Los
asuntos de la vida, al deambular por calzadas de periodos y sazones,
se reblandecen hasta convertirse en pedazos de papel mojado; deshechos por lluvias torrenciales de vestigios. Y de vez
en cuando me tropiezo con alguien que va recogiendo pedazos de su
memoria y llevándolos en su seno, mojándolos aún más con lamentos, para después secarlos en recodos polvorosos de nostalgia. En su mirada se les
puede notar las ansias de reconstruir lo que podría considerarse
tiempo muerto, ellos fijan esperanzas de resurrección y vida eterna
a cosas vanas y pasajeras como la hierba que perece en la sequía,
sin darse cuenta, o sin saber, que hay un dios aventando al aire
papeles vacíos para confundir a la gente que anda buscando recuerdos
escritos; cuando todo está deshecho no se puede distinguir entre lo
que fue un papel vacío y un papel con recuerdos.
Caminando
por la calle me encontré la sílaba de un nombre, y dejándolo a
merced de la intemperie observé cómo arrastrándose se fue hasta
perderse de mi vista, era un nombre extraviado por la región del
polvo y considerado acreedor de volverse olvido.
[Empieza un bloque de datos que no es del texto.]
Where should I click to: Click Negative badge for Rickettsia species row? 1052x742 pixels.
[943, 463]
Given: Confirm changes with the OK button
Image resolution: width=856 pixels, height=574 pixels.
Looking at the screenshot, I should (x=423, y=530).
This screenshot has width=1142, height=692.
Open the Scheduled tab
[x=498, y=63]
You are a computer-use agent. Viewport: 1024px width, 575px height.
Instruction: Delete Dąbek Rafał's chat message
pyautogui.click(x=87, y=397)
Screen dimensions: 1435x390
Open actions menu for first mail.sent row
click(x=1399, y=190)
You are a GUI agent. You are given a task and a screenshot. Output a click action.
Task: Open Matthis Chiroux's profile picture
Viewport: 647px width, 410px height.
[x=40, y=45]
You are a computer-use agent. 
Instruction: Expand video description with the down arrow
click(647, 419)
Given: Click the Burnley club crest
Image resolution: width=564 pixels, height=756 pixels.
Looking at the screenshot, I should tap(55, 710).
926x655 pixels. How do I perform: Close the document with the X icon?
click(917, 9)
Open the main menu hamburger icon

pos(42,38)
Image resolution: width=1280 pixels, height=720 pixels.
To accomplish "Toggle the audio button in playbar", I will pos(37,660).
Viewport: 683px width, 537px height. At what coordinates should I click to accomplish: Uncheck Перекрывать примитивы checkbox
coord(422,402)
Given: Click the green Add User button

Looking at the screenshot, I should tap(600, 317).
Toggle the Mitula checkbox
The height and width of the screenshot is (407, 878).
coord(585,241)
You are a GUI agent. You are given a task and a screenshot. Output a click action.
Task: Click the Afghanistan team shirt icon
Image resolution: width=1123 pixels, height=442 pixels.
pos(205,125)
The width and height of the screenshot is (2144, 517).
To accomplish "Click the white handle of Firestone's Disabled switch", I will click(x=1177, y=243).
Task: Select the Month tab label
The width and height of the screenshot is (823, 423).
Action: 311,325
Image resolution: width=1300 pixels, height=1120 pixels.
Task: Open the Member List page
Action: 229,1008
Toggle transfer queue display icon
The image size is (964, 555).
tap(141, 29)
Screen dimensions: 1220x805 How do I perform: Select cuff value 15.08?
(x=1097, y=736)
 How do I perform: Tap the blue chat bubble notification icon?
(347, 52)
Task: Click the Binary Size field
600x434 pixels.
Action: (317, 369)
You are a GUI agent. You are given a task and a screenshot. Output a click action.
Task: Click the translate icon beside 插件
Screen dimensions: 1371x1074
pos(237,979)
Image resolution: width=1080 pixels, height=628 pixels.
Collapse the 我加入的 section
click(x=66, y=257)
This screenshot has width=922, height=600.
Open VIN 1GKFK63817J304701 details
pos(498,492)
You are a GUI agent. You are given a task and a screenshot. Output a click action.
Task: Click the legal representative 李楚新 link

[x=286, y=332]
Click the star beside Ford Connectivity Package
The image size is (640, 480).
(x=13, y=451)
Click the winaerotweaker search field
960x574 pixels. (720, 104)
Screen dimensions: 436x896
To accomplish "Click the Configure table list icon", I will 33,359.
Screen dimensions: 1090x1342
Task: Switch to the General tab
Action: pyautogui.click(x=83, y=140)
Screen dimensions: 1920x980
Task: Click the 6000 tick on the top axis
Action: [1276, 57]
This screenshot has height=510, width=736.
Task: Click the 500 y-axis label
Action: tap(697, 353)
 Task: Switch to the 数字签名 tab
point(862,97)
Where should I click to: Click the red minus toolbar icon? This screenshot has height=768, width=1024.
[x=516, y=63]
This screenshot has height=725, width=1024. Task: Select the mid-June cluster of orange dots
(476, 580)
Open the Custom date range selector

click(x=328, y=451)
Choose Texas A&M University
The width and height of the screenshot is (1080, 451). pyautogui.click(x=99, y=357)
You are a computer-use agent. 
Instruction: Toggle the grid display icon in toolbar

Comencé a tirar
papeles que acumulados estaban en recovecos de memoria en desuso,
después de eso me sentí ligero al andar y mirar hacia el cielo, no
sentí contrición de ver a otros desplazarse hacia el olvido, aun
cuando yo era cómplice de ese destierro. Seguí andando en mi
trayecto y desperdigando vida a diestra y siniestra. Me le estaba
escabullendo al tiempo de las manos y logró dolerme la frustración
que siente al ser incapaz de retenernos en sus palmas, no tiene otro
propósito que mantenernos eternos y libres del albedrío e
inalcanzables de la vejez. El tiempo para eso fue creado, pero desde
nuestro comienzo a cada respiro del tiempo un número incontable de
la humanidad se le ha derramado entre los dedos tan solo para
fallecer. Estamos hechos de polvo y después de muertos nace la
costumbre de hacer relojes de arena para que sigamos en movimiento
perpetuo, ese es un intento fallido de ser eternos. El hombre ya nace
con la idea de que no es perenne, ¡que equivocados están!.
Seguí
andando por el camino que abrí a pulso y tropiezos. ¡Ya qué
importaba el uso descarado de recursos, reciclando la polución y
malgastando árboles en cada papel arrugado! Pero llegué a una
intersección donde miré hacia el suelo y allí iba pasando un papel
con una palabra escrita que había salido de mi boca, era una palabra
hiriente, una que había causado mucho daño. ¡Miré hacia mi
izquierda y pude verla! Allí estaba la mujer que lleva en sus labios
mi amor colocado en pretérito imperfecto, ella soltó ese papel que
pasó frente a mí. Fue un choque de tiempos conjugados. Entonces me
enseñó una caja de hierro con muchos papeles acomodados sin doblar,
eran recuerdos míos. Coincidimos, porque yo le mostré las cartas
litografiadas y los sobres donde estaba el remitente escrito con
tinta indeleble; allí estaba su nombre. No cruzamos palabra alguna,
pero no es necesario hacerlo cuando se cruzan miradas. Comenzamos a
reír, como quien se ríe de la muerte por haberla burlado. Era un
júbilo recíproco instigado por el eco de nuestro bienestar. Cruzamos
la calle juntos llevando la misma dirección, pero ella estaba en la
acera al otro extremo de la calle. Llegamos al punto donde cada quien
giró en sentido contrario y ni ella ni yo volteamos. Le dejamos las
miradas a momentos esporádicos, para no tener achaques inexistentes,
para no imputar ahínco ni afán al alma de terceros.